After two years of laughing, crying, and dancing, Kamille left to live with her dad. Today she lives in Boise, Idaho, a 5-hour drive from where I live. I still talk to her all the time. Sometimes I miss her so much and wish she were here for our late night talks.
I can’t believe that I now see this time as a blessing because it was also filled with pain at the loss of my aunt. Yet this experience bonded Kamille and me in a way that couldn’t have happened in any other circumstance. Looking back on this time has been a great learning experience for me. Now I regret ever being jealous of my cousin. I feel very selfish for not being able to see how badly she needed a mom and a dad. It took distance from the situation for me to understand how lucky I am to have lived with my best friend for two years.
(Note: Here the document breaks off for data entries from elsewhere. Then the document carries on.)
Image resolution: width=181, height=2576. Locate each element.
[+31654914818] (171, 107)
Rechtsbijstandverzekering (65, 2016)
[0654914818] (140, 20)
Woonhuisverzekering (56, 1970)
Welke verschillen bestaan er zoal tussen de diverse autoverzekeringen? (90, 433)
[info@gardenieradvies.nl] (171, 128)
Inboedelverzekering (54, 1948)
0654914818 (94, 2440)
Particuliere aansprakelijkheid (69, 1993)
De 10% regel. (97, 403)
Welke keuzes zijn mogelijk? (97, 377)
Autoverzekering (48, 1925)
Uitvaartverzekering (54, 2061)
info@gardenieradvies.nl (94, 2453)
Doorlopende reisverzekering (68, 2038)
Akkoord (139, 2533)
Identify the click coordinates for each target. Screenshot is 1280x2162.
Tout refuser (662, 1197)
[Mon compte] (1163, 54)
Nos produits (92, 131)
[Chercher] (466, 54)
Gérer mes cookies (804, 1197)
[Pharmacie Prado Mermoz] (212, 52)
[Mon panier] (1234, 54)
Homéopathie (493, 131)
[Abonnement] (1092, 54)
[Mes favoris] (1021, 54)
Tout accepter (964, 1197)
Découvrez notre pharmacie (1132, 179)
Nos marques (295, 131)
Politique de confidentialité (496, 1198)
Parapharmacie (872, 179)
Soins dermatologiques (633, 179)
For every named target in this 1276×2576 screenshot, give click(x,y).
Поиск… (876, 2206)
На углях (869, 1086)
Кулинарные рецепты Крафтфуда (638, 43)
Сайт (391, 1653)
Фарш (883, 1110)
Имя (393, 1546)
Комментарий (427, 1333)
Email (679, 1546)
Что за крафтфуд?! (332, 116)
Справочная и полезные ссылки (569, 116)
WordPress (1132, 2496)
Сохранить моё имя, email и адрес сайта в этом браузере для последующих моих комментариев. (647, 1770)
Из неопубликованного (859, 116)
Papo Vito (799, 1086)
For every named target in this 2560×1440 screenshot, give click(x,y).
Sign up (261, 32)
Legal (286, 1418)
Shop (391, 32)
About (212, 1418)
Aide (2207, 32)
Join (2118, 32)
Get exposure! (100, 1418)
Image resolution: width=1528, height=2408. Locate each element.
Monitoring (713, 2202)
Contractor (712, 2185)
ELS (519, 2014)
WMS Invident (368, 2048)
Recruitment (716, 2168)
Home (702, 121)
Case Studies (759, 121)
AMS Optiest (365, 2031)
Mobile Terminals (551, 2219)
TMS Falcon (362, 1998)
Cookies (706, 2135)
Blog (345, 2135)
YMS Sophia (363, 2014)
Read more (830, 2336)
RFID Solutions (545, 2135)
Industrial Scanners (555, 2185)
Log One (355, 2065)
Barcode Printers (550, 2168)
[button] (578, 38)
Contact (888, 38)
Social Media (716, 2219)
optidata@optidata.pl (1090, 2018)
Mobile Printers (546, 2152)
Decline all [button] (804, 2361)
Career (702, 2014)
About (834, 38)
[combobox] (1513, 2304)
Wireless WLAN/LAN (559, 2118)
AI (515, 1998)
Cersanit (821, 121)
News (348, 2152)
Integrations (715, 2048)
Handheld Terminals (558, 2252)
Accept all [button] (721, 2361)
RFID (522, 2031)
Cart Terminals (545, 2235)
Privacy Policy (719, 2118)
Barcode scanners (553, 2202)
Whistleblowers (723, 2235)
This experience has taught me so much. Most importantly, I have learned about compassion and understanding. At the time this entire situation seemed so awful. My family seemed like they would never be the same. But it has brought us closer. To this day Kamille and I still text each other and fill each other in on what is new in our lives. It may be hard to believe that, sometimes, the good and bad are all mixed into one experience.